– А знаешь ли ты, что многих привозили сюда только потому, что считали чудачками? Потому что они не хотели заботиться о доме, муже и детях, потому что держали себя по-мужски и хотели любить женщин? Это что, тоже безумие?
Жилетт опускает глаза и снова принимается теребить подбородок. Ее брови недовольно хмурятся, она делает глубокий вдох, а потом начинает бурлить, как переполненный кофейник:
– Хватит тебе уже думать об подобных вещах, Эльба. Будешь много думать – в самом деле свихнешься. Уезжай-ка ты из больницы, да и из этого города, найди себе жениха, выходи замуж, заведи детишек, работать начни. Ты свое спасение заслужила. А эти пыльные бумажки – кому они теперь нужны? Или хочешь всю жизнь с чокнутыми возиться, как этот твой докторишка? Единственный способ двигаться дальше – забыть. Вот мать твоя: сколько страдала, а как воспоминаний лишилась, живет себе преспокойненько, тихо и мирно…
Рукой, свободной от капельницы, я нащупываю в кармане юбки пожелтевший, сложенный вчетверо листок и показываю ей.
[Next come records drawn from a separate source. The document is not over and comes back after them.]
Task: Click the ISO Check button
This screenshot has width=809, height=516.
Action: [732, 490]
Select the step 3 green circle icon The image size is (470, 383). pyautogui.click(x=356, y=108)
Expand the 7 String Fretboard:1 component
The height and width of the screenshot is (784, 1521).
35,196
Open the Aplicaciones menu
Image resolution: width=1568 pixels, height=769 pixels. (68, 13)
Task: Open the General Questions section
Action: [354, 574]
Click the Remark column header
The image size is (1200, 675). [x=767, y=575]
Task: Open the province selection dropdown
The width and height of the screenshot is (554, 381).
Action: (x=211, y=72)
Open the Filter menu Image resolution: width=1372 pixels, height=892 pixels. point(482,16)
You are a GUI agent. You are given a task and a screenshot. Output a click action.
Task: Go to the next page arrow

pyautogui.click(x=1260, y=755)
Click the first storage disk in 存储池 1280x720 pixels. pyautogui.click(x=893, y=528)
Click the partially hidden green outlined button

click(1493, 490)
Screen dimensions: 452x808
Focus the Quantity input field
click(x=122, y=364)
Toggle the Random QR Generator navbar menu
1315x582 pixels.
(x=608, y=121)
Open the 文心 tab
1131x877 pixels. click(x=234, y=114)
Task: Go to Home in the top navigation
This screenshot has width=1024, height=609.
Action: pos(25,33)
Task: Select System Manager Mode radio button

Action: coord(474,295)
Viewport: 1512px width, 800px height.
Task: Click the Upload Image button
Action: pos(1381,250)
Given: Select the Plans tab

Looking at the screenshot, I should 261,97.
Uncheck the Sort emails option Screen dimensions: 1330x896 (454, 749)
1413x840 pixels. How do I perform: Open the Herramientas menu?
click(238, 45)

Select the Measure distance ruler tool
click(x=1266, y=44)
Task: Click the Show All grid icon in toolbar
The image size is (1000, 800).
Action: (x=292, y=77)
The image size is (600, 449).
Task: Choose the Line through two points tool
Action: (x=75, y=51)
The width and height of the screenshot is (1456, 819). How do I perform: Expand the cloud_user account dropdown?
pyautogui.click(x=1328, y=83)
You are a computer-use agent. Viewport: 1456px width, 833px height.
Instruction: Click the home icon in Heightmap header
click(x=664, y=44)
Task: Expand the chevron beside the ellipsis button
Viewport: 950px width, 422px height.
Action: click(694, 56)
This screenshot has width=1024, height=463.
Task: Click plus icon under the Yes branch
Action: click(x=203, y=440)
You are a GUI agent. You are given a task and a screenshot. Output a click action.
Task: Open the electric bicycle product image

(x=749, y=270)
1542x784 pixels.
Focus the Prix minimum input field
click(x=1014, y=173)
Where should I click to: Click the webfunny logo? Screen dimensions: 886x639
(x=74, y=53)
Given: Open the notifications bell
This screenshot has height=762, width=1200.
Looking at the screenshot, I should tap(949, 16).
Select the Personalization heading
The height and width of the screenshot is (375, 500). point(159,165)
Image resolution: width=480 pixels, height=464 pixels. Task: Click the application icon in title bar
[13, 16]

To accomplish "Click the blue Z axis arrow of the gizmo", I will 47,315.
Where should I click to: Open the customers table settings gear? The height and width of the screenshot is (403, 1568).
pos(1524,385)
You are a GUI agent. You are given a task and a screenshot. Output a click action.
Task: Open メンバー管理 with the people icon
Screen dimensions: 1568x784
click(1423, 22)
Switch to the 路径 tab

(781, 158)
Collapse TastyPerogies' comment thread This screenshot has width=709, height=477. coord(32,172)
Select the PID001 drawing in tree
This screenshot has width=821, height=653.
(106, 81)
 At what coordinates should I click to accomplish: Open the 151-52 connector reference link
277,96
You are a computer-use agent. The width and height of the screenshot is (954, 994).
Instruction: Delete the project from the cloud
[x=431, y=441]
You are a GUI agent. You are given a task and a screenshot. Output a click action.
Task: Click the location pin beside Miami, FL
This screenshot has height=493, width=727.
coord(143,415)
Чтобы прочесть, она подходит ближе, и я, приобняв ее за шею, касаюсь губами покрытой мягкой шерсткой щеки.
– Неправда, Жилетт, – шепчу ей я, – чтобы двигаться дальше, нужно помнить.
Наня-собаня ходит за мной повсюду: похоже, выбрала меня хозяйкой, поскольку я единственная, кто ее кормит. Все животные понимают, что им нужно. Все, кроме человека. Или, может, она потому за мной и ходит, что сама – лишь плод моего воображения.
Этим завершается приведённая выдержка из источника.